About 500 fans, young and old, packed the lot for the gig.
“Some of you will remember this,” Quiet Riot lead vocalist Kevin Dubrow told the crowd, “but some of you are just too young.”
Before the show, Dubrow, of Los Angeles, relaxed backstage decked out in skintight jeans, a flowing scarf and a head of bushy hair.
This was Quiet Riot’s third visit to South Korea, Dubrow said, and a good warm-up for an upcoming U.S. tour.
The frontman said his band came to show support for the troops, many of whom enjoy hard rock.
“It’s like throwing meat to starving animals,” he said of the response from military fans.
Dubrow said he respects the soldiers and doesn’t think he could do their job.
“I am a chicken from way back and also I am undisciplined,” he said.

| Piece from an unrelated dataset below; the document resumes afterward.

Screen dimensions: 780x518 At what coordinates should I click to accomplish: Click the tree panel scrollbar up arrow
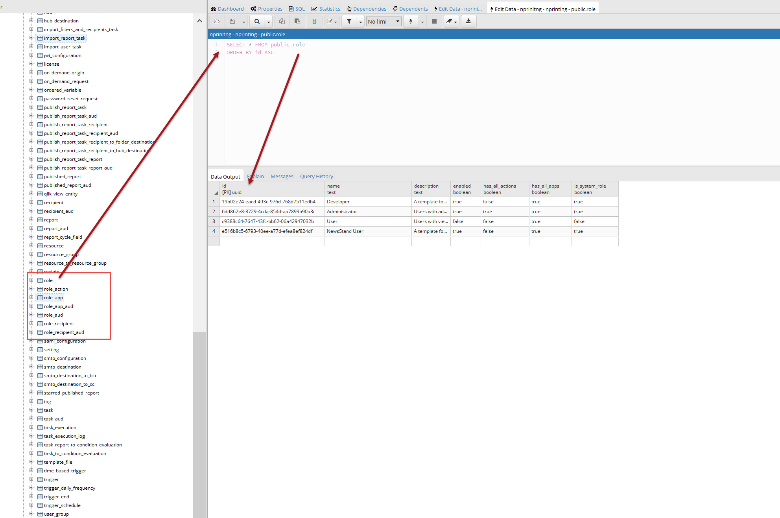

Quiet Riot’s bass player, Chuck Wright, said he once thought of joining the military.
“I was raised by a single mother and she sent me to military school to give me male role models,” he said.
After nine years at military school, Wright planned to join the Air Force and fly jets, he said, but changed his mind after discovering a passion for music.
The music industry is extremely competitive and it would be difficult to maintain a military career while trying to make it as a rock star, he added.
“You have to be so dedicated. It is like being in the trenches when you are trying to make it,” Wright said. “It would be too hard to do that and be a soldier at the same time.”
The members of Skid Row said they also are supportive of the troops.
Skid Row bass player Rachel Bolan, of Atlanta, said the band jumped at the chance to come to South Korea and would play for servicemembers in Iraq or Afghanistan if given the chance.
“We never played on a military base before we came here. It was cool last night (at a Camp Walker concert). There were soldiers rocking out in their uniforms,” he said.
Bolan said his father served in the U.S. military in Germany during World War II and earned a Purple Heart.
“It is really cool to get up close to the troops and explain how proud we are of them. We are having a better time than the people coming to see us,” he said.
Skid Row singer Johnny Solinger, 39, of Austin, Texas, who joined the band in 1999, also has a connection to the military. His grandfather served in Europe during World War II.
It was good to see some hard-rock bands playing for the troops in South Korea, Solinger said.
“The USO (United Service Organizations) gets a lot of country and rap stars, but I don’t think they get a lot of rock, especially hard rock,” he said.